- _TASK TO CARRY OUT_
One number is the whole answer: the tally of lines in the records that include the word "agent".

- _STORED DATA_
Segment Open

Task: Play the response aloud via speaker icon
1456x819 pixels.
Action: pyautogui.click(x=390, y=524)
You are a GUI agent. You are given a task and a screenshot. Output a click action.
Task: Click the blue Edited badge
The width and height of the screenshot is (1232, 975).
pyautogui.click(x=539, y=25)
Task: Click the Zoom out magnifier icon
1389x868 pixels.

Segment Closed
Segment Open

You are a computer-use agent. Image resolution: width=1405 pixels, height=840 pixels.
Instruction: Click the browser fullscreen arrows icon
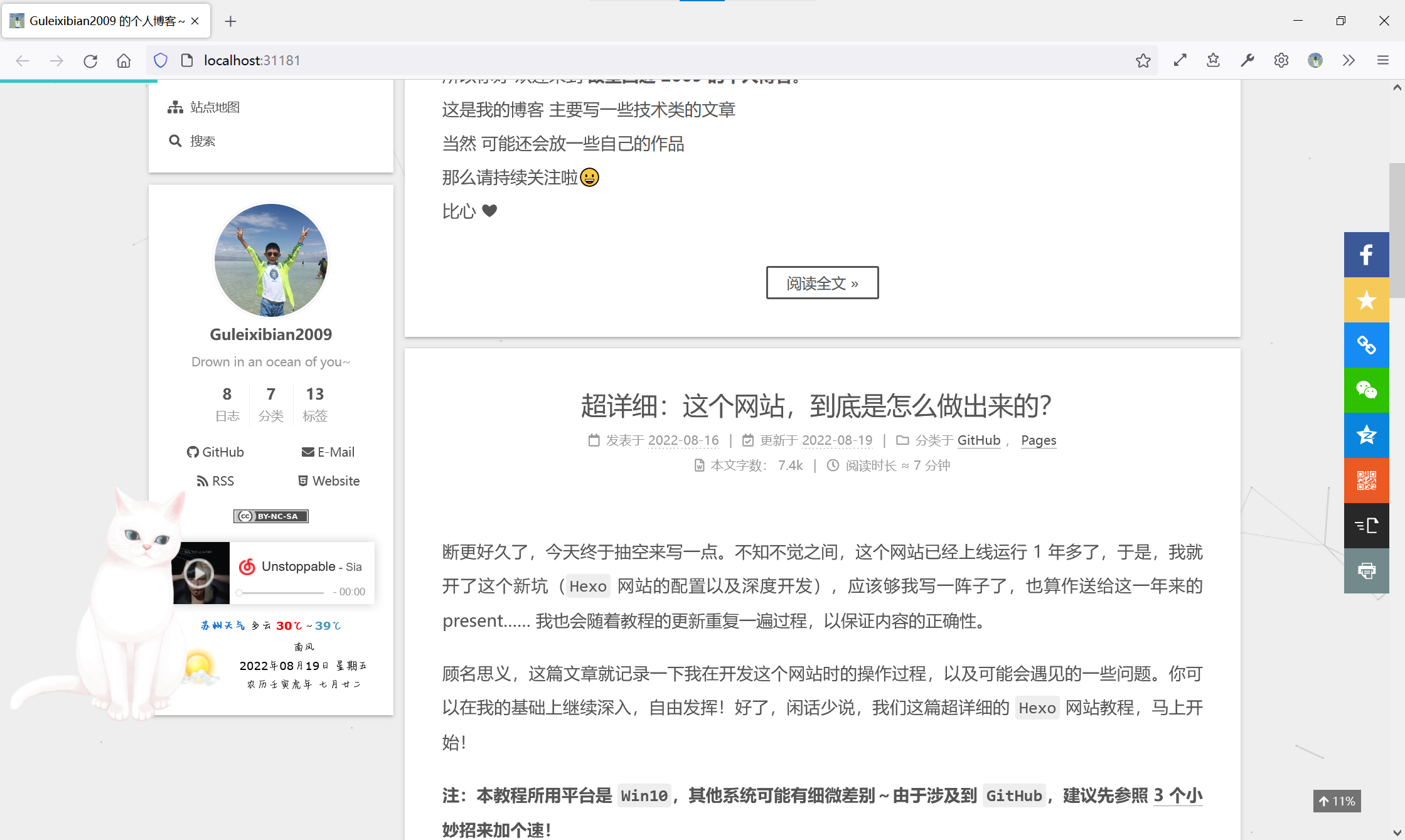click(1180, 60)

Segment Closed

- _SOLUTION FOR THIS TASK_
2